**PROBLEM DETAILS:**
Below is a listing. Copy each line of it that holds the word "computer".
● ● ● ● ● ● ●
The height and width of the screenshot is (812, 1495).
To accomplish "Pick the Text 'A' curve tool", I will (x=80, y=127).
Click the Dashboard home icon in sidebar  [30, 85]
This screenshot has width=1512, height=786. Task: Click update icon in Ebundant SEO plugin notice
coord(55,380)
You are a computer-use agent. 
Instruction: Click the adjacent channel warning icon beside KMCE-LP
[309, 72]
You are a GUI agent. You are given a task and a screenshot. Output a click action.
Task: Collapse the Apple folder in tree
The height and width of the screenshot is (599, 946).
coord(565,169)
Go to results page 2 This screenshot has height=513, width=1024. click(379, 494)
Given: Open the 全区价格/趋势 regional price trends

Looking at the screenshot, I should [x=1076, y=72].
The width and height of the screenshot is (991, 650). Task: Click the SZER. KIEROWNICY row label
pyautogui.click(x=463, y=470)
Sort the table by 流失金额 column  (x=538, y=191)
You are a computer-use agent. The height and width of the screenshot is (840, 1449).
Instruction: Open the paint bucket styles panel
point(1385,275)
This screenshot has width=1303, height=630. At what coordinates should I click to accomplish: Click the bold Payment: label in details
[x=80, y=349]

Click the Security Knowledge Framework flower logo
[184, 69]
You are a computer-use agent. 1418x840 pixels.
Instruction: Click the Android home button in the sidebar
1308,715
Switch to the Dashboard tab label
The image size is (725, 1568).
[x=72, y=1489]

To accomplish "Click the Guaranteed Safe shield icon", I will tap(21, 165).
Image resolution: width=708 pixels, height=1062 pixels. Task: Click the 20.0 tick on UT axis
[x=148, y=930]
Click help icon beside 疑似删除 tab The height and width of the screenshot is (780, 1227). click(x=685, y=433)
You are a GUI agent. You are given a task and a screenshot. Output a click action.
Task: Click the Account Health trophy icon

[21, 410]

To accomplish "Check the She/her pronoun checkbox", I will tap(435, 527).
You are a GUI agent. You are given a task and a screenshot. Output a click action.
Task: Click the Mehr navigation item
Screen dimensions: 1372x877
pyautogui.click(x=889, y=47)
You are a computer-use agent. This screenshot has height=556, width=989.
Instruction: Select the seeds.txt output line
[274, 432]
● ● ● ● ● ● ●
**ANSWER TO THIS PROBLEM:**
You are a computer-use agent. 
You are a computer-use agent. The height and width of the screenshot is (840, 1449).
You are a computer-use agent. 1418x840 pixels.
You are a computer-use agent. This screenshot has height=556, width=989.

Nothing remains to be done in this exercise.